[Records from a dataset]
• • • • •

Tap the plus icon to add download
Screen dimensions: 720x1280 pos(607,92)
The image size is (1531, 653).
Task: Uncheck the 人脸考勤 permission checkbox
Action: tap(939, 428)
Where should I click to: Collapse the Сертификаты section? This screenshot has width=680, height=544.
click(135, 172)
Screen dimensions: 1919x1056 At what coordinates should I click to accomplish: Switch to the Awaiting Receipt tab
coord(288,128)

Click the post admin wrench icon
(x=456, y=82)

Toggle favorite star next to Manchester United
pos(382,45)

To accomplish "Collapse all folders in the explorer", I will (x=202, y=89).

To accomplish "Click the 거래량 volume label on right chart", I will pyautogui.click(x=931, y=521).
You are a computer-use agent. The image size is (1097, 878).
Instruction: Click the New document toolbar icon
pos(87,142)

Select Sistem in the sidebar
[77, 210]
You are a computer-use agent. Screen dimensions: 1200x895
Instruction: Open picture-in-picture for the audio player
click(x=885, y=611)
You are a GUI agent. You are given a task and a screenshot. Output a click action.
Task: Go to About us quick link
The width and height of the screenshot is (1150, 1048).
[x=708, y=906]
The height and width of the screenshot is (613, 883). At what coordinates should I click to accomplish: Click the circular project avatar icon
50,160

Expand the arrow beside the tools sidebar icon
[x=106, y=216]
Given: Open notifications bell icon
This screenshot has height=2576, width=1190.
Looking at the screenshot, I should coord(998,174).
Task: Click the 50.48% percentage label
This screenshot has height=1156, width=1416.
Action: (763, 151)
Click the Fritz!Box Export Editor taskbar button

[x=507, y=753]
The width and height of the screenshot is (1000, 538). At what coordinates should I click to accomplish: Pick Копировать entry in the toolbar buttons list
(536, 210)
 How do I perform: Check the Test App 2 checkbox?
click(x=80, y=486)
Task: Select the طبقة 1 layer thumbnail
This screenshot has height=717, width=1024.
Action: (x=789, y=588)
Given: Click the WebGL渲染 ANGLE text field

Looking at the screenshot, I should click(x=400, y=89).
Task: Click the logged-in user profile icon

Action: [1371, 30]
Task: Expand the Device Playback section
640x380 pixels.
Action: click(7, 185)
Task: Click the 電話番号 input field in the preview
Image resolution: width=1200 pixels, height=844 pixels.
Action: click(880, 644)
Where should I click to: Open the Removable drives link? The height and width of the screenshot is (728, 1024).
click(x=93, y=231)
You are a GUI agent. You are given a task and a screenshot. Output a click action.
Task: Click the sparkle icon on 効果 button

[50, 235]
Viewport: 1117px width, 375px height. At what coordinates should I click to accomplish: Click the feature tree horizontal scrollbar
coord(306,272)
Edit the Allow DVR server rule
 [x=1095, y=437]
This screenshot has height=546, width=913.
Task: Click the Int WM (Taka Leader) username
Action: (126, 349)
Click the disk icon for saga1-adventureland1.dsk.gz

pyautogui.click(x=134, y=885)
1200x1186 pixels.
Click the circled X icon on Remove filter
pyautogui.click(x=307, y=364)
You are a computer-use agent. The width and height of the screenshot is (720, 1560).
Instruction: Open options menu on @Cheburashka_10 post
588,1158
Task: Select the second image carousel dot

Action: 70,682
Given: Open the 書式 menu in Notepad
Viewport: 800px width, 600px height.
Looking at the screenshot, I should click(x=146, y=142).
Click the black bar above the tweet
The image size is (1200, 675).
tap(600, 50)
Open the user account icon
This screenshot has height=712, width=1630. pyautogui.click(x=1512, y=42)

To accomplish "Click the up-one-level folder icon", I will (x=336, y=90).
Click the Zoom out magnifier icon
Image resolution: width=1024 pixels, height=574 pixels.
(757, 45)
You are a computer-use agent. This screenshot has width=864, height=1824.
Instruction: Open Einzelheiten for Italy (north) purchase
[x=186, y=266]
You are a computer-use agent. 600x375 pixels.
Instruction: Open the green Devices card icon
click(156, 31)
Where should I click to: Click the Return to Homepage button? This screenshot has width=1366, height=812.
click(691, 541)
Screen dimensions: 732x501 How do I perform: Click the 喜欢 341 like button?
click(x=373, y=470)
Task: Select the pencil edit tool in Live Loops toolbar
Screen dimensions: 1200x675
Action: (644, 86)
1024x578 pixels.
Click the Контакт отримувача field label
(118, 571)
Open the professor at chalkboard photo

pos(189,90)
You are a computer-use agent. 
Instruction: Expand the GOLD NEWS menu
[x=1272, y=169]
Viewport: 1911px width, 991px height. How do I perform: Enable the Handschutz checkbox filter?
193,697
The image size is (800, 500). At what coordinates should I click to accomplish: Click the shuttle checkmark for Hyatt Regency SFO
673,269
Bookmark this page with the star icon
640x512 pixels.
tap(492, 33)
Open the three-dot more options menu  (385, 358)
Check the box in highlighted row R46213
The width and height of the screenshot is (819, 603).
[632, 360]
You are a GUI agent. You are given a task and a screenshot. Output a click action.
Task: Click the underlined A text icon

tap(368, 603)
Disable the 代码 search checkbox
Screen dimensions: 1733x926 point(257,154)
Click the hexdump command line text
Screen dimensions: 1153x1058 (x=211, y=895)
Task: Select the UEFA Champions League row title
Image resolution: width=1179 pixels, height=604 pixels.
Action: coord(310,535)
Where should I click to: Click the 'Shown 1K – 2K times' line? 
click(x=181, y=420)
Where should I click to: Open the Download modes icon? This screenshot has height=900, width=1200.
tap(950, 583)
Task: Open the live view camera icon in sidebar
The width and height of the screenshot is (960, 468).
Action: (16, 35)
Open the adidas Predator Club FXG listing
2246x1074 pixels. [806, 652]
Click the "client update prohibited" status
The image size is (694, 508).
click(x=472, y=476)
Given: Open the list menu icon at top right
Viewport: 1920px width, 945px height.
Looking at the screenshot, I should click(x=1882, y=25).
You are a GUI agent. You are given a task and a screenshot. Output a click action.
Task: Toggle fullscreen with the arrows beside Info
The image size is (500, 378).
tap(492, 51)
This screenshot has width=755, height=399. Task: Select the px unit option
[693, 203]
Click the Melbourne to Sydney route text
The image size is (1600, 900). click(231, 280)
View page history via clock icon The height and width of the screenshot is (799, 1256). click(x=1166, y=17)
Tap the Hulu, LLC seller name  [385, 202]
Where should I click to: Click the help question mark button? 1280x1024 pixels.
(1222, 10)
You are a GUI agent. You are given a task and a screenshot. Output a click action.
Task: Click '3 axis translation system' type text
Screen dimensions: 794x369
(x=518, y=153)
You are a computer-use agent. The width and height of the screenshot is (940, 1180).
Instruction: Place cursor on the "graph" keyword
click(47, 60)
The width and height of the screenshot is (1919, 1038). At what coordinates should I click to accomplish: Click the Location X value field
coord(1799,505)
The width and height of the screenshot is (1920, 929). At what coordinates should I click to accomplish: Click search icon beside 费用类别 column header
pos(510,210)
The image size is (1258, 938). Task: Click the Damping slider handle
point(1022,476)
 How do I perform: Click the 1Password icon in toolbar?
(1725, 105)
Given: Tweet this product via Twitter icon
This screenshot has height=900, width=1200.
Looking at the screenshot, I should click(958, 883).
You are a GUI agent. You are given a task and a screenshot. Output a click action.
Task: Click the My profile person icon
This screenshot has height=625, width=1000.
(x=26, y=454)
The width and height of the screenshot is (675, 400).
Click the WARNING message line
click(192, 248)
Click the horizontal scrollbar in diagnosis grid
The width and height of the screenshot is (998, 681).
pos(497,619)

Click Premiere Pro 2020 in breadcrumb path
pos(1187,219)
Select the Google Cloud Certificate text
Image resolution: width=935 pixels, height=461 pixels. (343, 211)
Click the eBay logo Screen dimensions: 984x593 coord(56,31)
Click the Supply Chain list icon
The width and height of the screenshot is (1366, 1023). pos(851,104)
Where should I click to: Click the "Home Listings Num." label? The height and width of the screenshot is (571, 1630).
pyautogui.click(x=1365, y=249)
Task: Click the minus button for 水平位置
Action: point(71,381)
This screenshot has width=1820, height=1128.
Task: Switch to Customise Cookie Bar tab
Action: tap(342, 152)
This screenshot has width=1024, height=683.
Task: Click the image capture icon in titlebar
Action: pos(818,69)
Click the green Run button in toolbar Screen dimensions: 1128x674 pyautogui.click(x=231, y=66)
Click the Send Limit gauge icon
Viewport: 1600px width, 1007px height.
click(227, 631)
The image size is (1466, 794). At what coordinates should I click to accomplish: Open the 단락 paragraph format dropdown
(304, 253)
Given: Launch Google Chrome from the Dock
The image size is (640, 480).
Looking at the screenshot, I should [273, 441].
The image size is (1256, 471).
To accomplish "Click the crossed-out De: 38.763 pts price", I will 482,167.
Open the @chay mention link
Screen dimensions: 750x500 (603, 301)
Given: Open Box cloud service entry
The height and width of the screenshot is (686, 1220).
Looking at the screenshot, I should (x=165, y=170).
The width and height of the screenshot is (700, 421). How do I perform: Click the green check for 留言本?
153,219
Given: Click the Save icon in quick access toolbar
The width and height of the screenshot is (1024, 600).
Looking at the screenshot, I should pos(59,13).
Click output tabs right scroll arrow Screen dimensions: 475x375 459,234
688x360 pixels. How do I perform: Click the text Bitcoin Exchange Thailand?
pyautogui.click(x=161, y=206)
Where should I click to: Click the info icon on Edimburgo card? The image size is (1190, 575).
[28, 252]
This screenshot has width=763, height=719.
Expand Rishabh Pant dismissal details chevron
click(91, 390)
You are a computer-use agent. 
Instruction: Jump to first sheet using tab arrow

• • • • •

In your answer, include only the lines above starting at the line that holds "is (571, 1630)." and ending at the line that holds "Click output tabs", copied exactly.

=== Reply to the exercise ===
Where should I click to: Click the "Home Listings Num." label? The height and width of the screenshot is (571, 1630).
pyautogui.click(x=1365, y=249)
Task: Click the minus button for 水平位置
Action: point(71,381)
This screenshot has width=1820, height=1128.
Task: Switch to Customise Cookie Bar tab
Action: tap(342, 152)
This screenshot has width=1024, height=683.
Task: Click the image capture icon in titlebar
Action: pos(818,69)
Click the green Run button in toolbar Screen dimensions: 1128x674 pyautogui.click(x=231, y=66)
Click the Send Limit gauge icon
Viewport: 1600px width, 1007px height.
click(227, 631)
The image size is (1466, 794). At what coordinates should I click to accomplish: Open the 단락 paragraph format dropdown
(304, 253)
Given: Launch Google Chrome from the Dock
The image size is (640, 480).
Looking at the screenshot, I should [273, 441].
The image size is (1256, 471).
To accomplish "Click the crossed-out De: 38.763 pts price", I will 482,167.
Open the @chay mention link
Screen dimensions: 750x500 (603, 301)
Given: Open Box cloud service entry
The height and width of the screenshot is (686, 1220).
Looking at the screenshot, I should (x=165, y=170).
The width and height of the screenshot is (700, 421). How do I perform: Click the green check for 留言本?
153,219
Given: Click the Save icon in quick access toolbar
The width and height of the screenshot is (1024, 600).
Looking at the screenshot, I should pos(59,13).
Click output tabs right scroll arrow Screen dimensions: 475x375 459,234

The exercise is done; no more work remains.